On last January we celebrated the 10th Wikipedia birthday. It’s probably one of the most celeb collaborative projects and the best sample of what a community collaborative work can create. And it all happened in just ten years.
Shortly after we attended to a great presentation with Miguel Vidal, and Felipe Ortega (you can review this talk in the MSWL blip.tv channel, along with a lot of another interesting Libre Software videos)
In the last weeks I have been reading in international press about a shocking initiative started by Wikimedia Germany, as a part of the birthday celebrations: Wikipedia applying to be the first digital site which joins the UNESCO World Heritage listings.

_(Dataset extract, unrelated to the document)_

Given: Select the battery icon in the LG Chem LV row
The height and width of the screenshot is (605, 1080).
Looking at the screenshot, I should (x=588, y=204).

Their main fact: UNESCO protects the World Heritage Sites around the world. But what about the brand new digital world? Shouldn’t UNESCO protect the whole human knowledge exchange (unique in the history of the civilization) and the global open access to it?
Being realistic, it’s hard that the UNESCO consider the Wikimedia request because applicants have to fullfit very strict requirements. For example, only countries can promote a Heritage listing request. Of course, no country owns Wikipedia. It belongs to all the anonymous users that have contributed to make it grow; it doesn’t even belong to Wikimedia Foundation, which only have rights over the trademark. Any country could offer itself as the petition sponsor? Even then, will be Wikipedia able to get UNESCO appreciation? And (most important) people appreciation?
Will you sign the petition? As Jimmy Wales states, Wikipedia is not technology, it’s culture. I believe in free knowledge and I think it is very important keeping it alive. So, I have already signed it!